Text segment:
════
I thought I’d “bounce back.”
Instead, I cracked open. Completely.
And through that unraveling, I found something so much deeper. A softness. A slowness. A fierce kind of love that reshaped me from the inside out.
If I could go back, I wouldn’t prepare with more stuff. I’d prepare with more support. More softness. More truth.
And maybe just a reminder that this sacred messiness isn’t something to fix—just something to feel.
What was your postpartum experience like? How were you supported? Who cared for you?
When our first son was born, I wasn’t supported—at least not in the way I truly needed to be.
My partner, Alex, was the only one holding me up. And while I give him credit—he is one strong table leg—I’ve since come to realize that expecting one person to carry the weight of an entire transformation is too much for anyone. I’ve learned to see support like a table: if it only has one leg, it becomes wobbly, unstable. At that time, our table was shaking.
I was still carrying the identity of the strong, independent woman—the one who doesn’t need anyone, who’s got everything figured out, who doesn’t trust easily. At the same time, I was stepping into a deep healing journey that called for boundaries… but instead of healthy ones, I built walls.
I fiercely protected my bubble.
Because the world I came from—the family, the work environment, the noise—was going in a completely different direction than the one I was beginning to choose. So I cut almost everyone out. Even our parents. I kept only Alex inside that fragile little sanctuary.
He supported many aspects of motherhood—natural birth, co-sleeping, breastfeeding—but the tension started when he realized my changes weren’t temporary. In his mind, this was a season. A few months, maybe. But what I was experiencing was a rebirth. A permanent shift. The woman he married—a top-performing real estate agent earning multiple six figures—was dissolving in front of his eyes.
And he felt abandoned.
Betrayed.
Because everything he had planned for—our lifestyle, our partnership, our shared ambitions—was unraveling. And I wasn’t coming back. Not anytime soon.
════
Collected material:
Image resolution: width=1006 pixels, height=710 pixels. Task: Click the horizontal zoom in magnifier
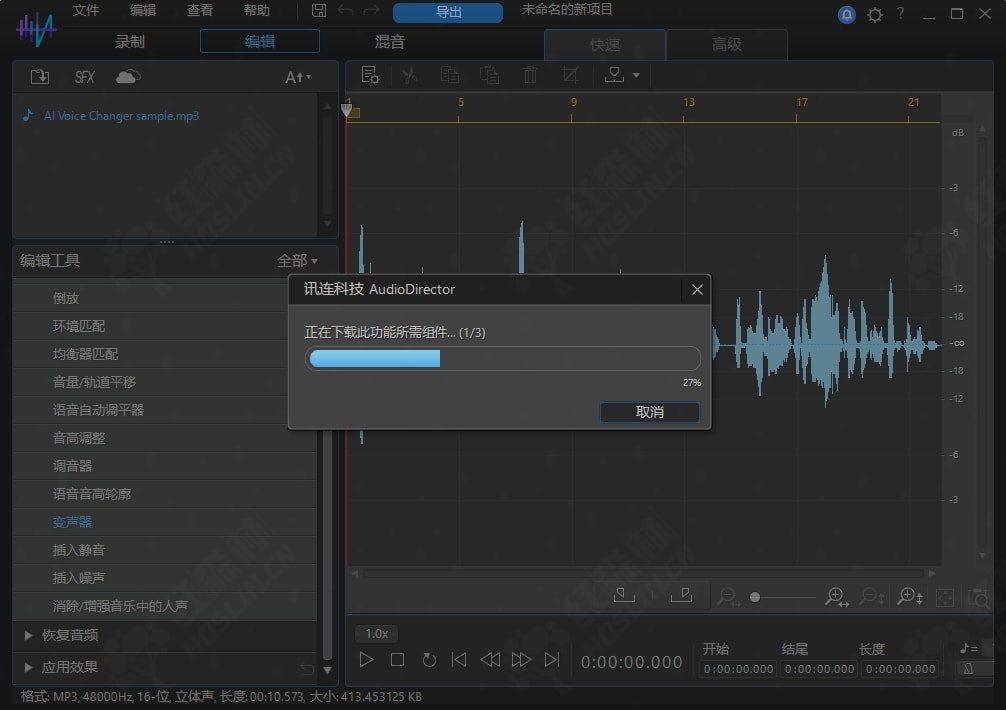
════
What you have to do:
According to the postpartum passage, what kind of work did the writer do before the shift? You can do this without the lines.

Exercise output:
The writer was a top-performing real estate agent earning multiple six figures.